# Required work:
Which lines of the data below contain "height"? Please show them all.

--- Material for this task Enclosed Below ---

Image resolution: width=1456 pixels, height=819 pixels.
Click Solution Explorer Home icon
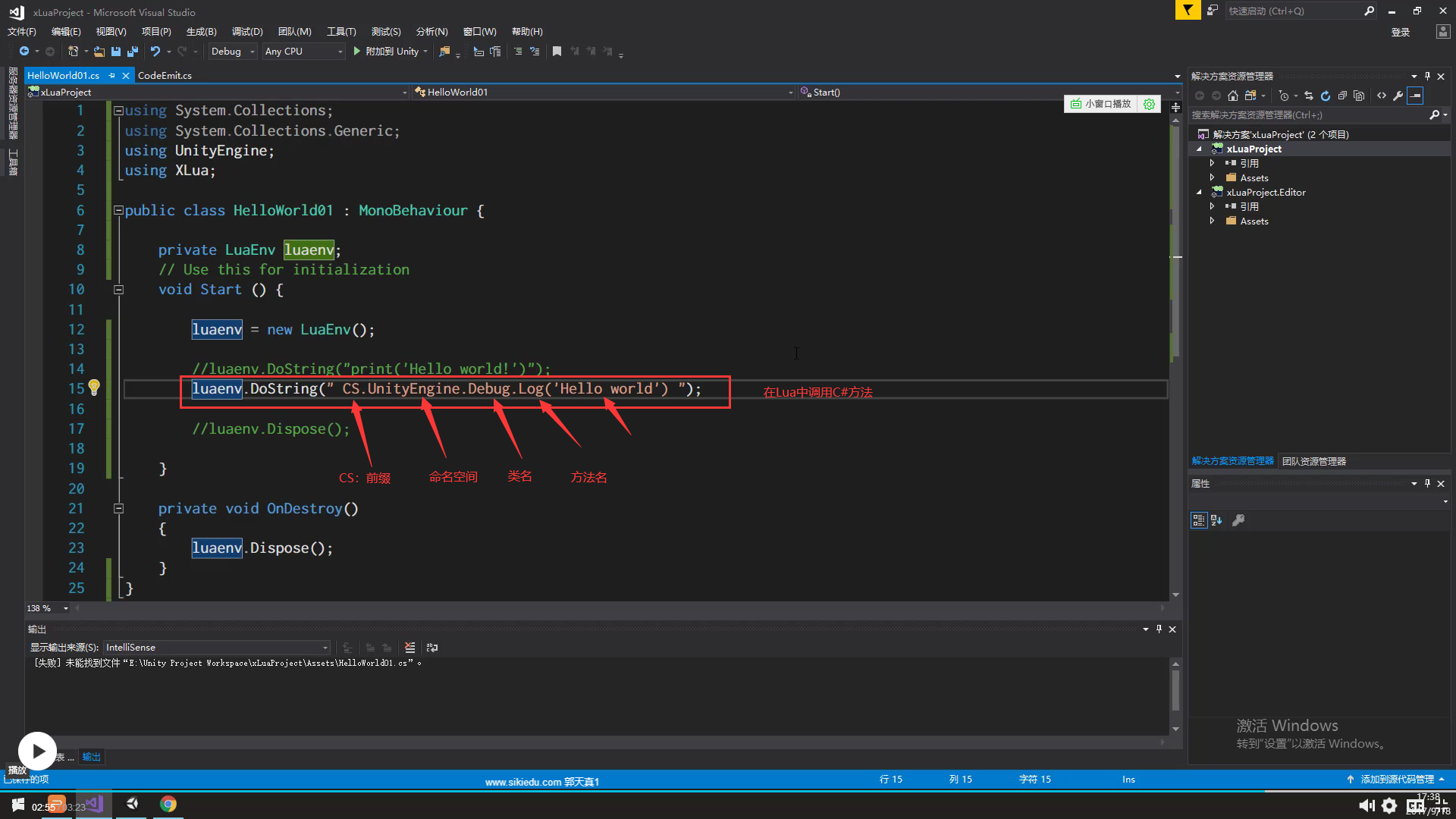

--- End of Enclosed Material for this task ---
--- Material for this task Enclosed Below ---

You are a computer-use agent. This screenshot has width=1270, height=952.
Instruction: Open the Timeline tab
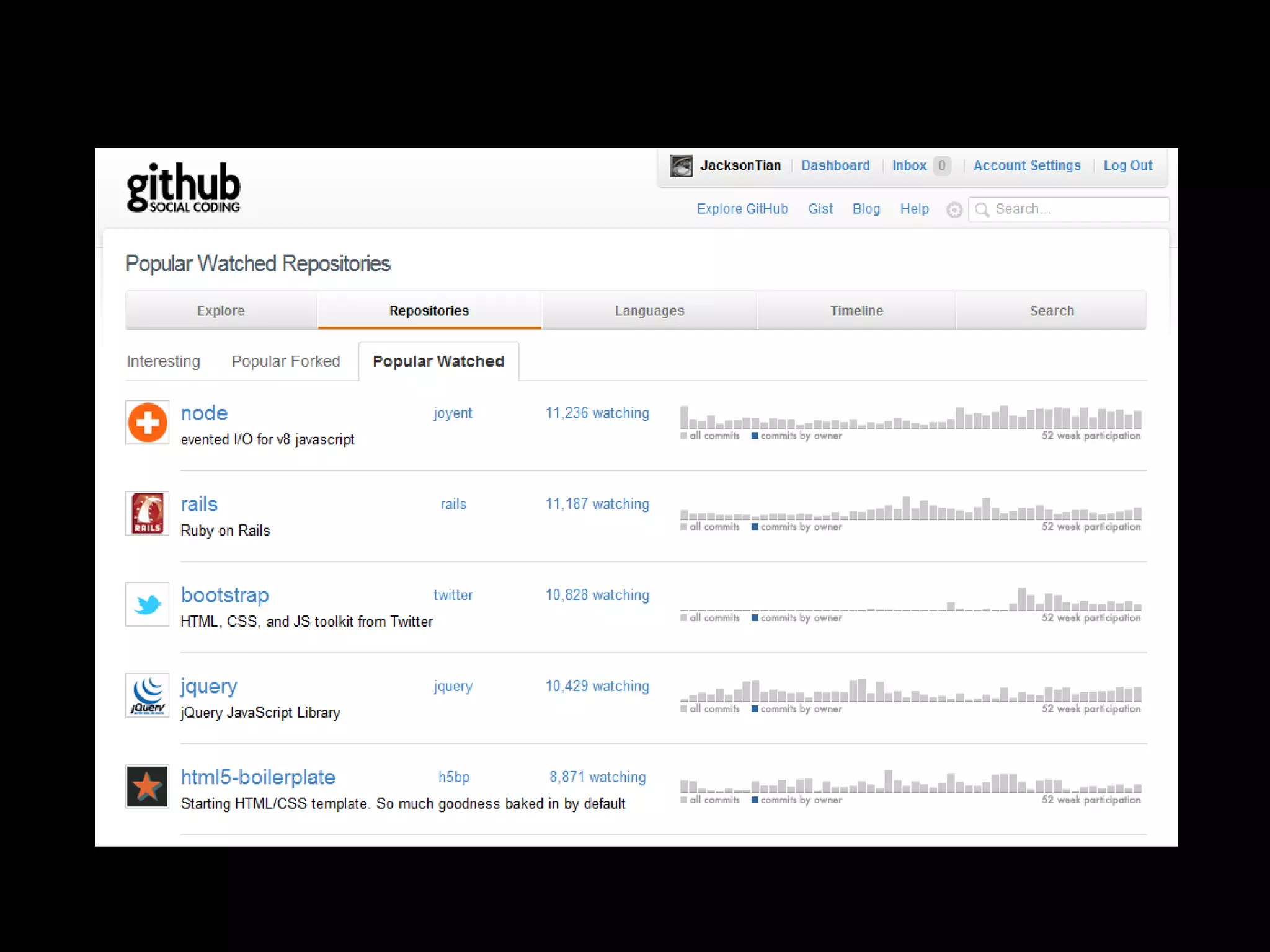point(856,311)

--- End of Enclosed Material for this task ---

# Task response:
Image resolution: width=1456 pixels, height=819 pixels.
You are a computer-use agent. This screenshot has width=1270, height=952.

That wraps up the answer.